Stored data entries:
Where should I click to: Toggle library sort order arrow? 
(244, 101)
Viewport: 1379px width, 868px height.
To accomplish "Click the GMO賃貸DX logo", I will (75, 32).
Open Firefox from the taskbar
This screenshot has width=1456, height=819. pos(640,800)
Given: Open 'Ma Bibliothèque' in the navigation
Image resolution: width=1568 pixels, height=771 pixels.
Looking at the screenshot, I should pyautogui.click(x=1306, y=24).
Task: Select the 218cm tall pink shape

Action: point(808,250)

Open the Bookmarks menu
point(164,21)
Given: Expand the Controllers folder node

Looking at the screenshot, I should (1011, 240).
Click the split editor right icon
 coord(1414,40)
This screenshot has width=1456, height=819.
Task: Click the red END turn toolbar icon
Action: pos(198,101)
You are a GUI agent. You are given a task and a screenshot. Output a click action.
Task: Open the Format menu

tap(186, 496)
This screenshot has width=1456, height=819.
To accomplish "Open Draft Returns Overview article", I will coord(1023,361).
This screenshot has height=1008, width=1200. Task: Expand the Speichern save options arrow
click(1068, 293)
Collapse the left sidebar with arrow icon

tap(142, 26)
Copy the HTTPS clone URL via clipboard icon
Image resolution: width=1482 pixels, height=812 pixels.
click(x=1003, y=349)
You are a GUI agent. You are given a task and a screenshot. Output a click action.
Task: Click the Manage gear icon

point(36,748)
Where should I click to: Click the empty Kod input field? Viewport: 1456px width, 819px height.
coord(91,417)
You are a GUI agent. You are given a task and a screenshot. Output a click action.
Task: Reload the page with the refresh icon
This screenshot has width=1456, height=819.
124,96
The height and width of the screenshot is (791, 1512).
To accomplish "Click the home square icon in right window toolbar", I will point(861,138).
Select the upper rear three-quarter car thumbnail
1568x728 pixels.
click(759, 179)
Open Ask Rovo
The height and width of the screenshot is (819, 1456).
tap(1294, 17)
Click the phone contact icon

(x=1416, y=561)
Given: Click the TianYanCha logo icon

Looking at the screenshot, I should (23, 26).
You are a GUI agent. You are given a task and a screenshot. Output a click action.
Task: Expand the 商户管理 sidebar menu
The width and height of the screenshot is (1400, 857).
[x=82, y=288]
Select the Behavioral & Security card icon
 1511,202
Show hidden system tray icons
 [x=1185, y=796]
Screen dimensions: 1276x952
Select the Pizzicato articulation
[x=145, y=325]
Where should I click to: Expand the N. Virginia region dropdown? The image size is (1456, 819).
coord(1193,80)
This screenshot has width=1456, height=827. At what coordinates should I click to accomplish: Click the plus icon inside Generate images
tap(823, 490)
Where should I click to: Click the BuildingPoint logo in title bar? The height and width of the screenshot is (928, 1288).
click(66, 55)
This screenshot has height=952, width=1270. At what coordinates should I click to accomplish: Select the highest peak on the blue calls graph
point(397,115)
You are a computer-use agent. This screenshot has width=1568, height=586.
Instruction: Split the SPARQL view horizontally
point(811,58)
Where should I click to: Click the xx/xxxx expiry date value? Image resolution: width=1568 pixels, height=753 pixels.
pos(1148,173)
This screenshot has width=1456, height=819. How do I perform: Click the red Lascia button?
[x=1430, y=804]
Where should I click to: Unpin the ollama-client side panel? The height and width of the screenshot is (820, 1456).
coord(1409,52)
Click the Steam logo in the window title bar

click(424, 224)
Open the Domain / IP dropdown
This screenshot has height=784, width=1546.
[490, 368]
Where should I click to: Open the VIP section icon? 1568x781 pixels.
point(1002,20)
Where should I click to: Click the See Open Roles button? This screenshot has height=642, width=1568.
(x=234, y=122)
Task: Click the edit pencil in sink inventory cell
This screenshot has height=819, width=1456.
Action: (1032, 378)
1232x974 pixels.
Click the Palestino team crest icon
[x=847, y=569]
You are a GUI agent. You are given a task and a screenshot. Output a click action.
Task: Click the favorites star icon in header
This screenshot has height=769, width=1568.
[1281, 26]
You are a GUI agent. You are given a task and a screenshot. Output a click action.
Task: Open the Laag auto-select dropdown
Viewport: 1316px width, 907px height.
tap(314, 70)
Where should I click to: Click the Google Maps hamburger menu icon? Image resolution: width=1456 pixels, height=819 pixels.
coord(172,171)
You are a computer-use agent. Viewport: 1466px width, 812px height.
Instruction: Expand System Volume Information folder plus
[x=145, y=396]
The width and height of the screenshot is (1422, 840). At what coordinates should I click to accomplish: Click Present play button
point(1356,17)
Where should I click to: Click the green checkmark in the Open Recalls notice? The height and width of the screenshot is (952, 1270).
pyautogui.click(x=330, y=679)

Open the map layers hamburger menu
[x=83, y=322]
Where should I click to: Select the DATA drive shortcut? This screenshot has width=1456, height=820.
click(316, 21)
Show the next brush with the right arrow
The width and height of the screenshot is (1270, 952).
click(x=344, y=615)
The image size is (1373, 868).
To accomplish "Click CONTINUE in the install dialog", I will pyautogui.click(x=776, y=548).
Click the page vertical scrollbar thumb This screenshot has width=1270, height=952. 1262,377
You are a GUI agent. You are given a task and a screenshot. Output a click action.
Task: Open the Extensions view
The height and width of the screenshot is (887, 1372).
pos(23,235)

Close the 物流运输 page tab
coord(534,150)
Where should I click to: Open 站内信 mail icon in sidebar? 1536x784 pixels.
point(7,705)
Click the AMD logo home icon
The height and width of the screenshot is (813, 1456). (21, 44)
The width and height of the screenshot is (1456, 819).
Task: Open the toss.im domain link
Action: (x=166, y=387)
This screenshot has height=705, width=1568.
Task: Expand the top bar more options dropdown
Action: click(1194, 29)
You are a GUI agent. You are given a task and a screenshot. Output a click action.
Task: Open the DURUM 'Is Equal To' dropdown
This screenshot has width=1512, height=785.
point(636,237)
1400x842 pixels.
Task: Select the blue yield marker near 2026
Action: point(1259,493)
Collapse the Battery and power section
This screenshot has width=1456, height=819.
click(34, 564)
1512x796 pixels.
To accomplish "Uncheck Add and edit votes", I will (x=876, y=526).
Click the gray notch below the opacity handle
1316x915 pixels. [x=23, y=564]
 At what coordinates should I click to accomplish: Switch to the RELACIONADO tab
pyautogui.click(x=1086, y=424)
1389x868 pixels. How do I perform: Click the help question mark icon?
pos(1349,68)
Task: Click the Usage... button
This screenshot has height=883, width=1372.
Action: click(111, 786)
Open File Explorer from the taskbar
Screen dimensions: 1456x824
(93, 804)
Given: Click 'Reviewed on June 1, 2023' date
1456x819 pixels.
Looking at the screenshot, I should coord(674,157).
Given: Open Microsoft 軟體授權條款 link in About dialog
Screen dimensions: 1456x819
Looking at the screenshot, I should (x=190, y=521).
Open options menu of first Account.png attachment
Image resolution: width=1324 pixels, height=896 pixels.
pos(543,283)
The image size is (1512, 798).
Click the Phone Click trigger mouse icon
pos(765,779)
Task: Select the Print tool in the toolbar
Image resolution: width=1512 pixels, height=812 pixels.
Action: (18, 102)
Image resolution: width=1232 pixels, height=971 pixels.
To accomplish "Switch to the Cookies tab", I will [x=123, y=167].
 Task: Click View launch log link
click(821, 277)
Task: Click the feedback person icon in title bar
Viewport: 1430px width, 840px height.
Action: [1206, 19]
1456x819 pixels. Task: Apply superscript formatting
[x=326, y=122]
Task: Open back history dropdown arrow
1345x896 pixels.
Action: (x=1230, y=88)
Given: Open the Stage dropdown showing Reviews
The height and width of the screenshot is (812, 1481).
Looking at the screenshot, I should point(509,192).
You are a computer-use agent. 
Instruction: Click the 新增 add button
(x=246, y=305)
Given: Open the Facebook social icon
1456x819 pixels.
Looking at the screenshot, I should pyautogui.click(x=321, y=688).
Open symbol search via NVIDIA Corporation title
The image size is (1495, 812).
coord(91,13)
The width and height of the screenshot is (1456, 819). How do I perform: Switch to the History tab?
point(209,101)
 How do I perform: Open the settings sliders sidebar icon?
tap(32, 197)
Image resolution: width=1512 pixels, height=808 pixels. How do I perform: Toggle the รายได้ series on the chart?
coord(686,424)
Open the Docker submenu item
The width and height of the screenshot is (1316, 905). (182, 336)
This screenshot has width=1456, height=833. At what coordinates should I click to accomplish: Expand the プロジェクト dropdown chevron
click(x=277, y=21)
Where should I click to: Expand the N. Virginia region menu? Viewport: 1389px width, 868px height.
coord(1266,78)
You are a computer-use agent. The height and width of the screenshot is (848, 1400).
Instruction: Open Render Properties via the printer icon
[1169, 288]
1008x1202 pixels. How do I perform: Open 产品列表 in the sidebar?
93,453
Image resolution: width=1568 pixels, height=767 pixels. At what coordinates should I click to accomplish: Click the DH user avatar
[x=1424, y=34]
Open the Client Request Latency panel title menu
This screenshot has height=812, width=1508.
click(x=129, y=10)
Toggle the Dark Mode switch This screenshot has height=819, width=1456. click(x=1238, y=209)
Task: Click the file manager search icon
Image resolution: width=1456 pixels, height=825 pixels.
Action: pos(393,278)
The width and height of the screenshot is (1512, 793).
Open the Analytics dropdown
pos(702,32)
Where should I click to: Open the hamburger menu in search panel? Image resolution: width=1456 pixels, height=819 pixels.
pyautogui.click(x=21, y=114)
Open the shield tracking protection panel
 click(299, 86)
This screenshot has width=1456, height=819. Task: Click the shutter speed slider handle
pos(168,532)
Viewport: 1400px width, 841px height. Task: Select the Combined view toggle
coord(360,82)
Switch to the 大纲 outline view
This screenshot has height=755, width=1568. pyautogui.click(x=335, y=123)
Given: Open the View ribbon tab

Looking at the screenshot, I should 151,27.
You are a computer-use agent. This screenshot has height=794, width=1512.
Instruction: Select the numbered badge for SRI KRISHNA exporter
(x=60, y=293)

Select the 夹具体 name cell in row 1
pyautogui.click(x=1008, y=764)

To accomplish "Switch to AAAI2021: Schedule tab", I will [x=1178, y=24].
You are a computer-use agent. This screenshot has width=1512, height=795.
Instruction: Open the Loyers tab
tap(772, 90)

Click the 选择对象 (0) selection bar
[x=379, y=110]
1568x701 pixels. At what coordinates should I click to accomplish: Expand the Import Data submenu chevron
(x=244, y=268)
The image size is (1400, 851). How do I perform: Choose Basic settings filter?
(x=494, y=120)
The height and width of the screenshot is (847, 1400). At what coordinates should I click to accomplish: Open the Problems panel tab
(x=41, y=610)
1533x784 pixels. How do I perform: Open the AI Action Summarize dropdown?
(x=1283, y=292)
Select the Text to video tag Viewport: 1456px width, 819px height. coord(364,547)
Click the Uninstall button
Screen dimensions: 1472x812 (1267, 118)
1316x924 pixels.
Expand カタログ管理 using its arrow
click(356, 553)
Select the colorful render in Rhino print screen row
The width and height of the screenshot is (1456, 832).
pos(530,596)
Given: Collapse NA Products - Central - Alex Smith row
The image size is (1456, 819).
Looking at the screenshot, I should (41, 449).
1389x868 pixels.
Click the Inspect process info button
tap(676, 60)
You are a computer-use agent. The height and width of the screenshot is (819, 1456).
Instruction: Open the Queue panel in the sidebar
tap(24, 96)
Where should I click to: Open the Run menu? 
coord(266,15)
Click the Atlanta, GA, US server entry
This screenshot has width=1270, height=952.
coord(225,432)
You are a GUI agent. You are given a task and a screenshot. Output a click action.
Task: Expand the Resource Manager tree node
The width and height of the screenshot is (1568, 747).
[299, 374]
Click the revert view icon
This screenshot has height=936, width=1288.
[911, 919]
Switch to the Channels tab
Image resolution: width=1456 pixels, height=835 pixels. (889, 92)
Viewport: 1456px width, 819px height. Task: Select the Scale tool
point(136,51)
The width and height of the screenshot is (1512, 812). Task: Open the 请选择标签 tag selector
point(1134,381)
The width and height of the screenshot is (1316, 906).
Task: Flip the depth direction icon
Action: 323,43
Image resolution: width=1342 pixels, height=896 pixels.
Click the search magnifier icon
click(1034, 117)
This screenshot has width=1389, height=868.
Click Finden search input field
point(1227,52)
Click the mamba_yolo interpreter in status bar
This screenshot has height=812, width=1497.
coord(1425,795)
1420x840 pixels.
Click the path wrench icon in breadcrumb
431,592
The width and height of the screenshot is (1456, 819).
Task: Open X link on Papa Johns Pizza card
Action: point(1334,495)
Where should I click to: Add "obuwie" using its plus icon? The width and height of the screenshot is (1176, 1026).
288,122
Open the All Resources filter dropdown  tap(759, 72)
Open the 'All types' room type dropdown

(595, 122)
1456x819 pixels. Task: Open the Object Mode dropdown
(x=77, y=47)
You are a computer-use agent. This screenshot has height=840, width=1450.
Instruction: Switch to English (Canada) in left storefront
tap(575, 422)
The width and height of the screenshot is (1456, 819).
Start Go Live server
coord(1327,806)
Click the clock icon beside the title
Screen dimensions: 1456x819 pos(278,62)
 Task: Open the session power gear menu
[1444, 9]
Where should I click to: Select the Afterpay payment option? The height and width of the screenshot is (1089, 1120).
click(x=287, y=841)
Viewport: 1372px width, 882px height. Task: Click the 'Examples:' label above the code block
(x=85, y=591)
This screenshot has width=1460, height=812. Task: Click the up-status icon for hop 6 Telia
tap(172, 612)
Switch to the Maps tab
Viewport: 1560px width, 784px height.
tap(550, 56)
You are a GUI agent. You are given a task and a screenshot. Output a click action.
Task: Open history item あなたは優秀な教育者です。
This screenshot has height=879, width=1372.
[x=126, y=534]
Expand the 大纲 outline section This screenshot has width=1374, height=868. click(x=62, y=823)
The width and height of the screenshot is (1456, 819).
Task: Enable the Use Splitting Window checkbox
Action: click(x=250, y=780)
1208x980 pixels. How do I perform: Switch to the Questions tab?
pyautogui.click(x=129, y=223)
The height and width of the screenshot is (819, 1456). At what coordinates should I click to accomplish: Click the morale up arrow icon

--- EXERCISE INSTRUCTIONS ---
A single number is the whole answer here: the number of lines in the data containing "will".

--- TASK ANSWER ---
7